Si stima che l’industria del fast fashion concorra a produrre il 2% delle emissioni globali, pari a un miliardo di tonnellate di gas serra l’anno, senza considerare l’aspetto di non sostenibilità sociale legata allo sfruttamento del lavoro e degli addetti che, soprattutto nei Paesi in via di sviluppo, sono occupati nel settore senza tutele e protezione legale.

Rispetto poi alla comunicazione, anche brand come H&M o Zara sono stati accusati per avere presentato come sostenibili alcune linee prodotte con cotone biologico, esibendo però poca chiarezza sulle effettive percentuali di materiali riciclati o organici all’interno dei capi.

Ai brand, quindi, sembra costare meno investire in comunicazione con risultati comunque non trasparenti e il rischio di sanzioni pecuniarie, anziché adottare nuove misure in grado di rafforzare virtuose politiche ambientali. Queste strategie di sviluppo non tengono conto però di due fattori: uno di tipo legale e uno, di medio raggio, economico.

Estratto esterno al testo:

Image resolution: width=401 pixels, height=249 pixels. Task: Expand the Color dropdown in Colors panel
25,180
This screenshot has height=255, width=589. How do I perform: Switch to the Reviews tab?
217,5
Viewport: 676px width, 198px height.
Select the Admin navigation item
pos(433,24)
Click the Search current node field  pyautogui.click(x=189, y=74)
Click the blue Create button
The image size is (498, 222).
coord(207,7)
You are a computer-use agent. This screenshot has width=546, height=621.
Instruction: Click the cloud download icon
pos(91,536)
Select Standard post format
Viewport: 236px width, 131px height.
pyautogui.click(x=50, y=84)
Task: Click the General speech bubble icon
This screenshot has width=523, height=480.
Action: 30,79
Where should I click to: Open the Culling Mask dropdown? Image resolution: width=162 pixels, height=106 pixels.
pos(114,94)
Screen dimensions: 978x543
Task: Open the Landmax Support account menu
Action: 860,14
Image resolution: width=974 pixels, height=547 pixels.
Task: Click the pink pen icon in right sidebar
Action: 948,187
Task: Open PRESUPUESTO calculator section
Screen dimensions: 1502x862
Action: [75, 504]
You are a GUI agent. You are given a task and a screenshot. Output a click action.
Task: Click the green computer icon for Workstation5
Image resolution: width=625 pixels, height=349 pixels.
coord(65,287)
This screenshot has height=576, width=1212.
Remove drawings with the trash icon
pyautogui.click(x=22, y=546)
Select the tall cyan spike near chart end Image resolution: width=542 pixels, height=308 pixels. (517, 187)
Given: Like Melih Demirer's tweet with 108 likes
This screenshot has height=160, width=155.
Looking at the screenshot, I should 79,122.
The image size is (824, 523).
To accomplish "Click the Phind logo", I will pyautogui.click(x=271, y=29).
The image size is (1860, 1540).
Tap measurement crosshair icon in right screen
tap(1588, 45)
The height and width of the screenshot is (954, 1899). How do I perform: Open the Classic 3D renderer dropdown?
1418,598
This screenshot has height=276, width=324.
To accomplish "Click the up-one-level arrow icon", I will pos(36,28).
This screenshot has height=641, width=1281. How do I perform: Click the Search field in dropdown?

Se è innegabile che gli investimenti per rendere le aziende e i processi produttivi il più possibile green sono corposi e pesano in maniera sostanziale sui budget, è altrettanto vero che si stanno rivelando sempre più necessari anche alla luce delle nuove disposizioni UE per riallineare i settori industriali, produttivi e dei servizi agli obiettivi climatici da raggiungere entro il 2030. Per la“Fit for 55“, l’iniziativa che promuove il taglio delle emissioni di gas serra (GHG) del 55% entro il 2030, rispetto ai livelli del 1990, anche le compagnie aeree dell’Unione Europea avranno l’obbligo di pagare per le emissioni di CO2 in eccesso.

Sul fronte della comunicazione ingannevole, è di pochi giorni fa l’approvazione della Corporate Sustainability Reporting Directive, la direttiva che impone alle grandi aziende europee di rendere pubblici i dati sul loro impatto ambientale e sociale, effettuando controlli e certificazioni che punteranno a smascherare soprattutto azioni di greenwashing.

Questa nuova direttiva punterà dunque a perseguire una maggiore trasparenza e verrà applicata a tutte le grandi aziende secondo tempistiche diverse: dal 2024 coinvolgerà le multinazionali con più di 500 dipendenti; dal 2025 le imprese con più di 250 dipendenti e/o un fatturato di 40 milioni di euro. Oltre però agli aspetti legali c’è una questione economica che non è immediatamente misurabile ma proietta uno scenario non troppo lontano. Durante il World Economic Forum di Davos, la società Deloitte ha presentato il Global Turning Point Report 2022: se in una situazione di cambiamento climatico nel 2070 si assisterà a una perdita di Pil medio del -7,6% annuo, con una transizione energetica accelerata si potrebbe arrivare a guadagnare, nei prossimi cinquant’anni, 43 trilioni di dollari. Di fronte a dati e proiezioni, tuttavia, non si può trascurare il fatto che l’adozione di politiche sostenibili si rendono necessarie per riuscire a conciliare un nuovo equilibrio e nuovi modelli di business aziendale, che affrontino la questione della sostenibilità da un punto di vista più generale, coinvolgendo oltre al pianeta, le persone e dunque l’impatto sociale dell’impresa, passando da un cambio di organizzazione e mentalità culturale del lavoro e dei sistemi di produzione che devono essere inclusivi e rispettosi dei diritti umani.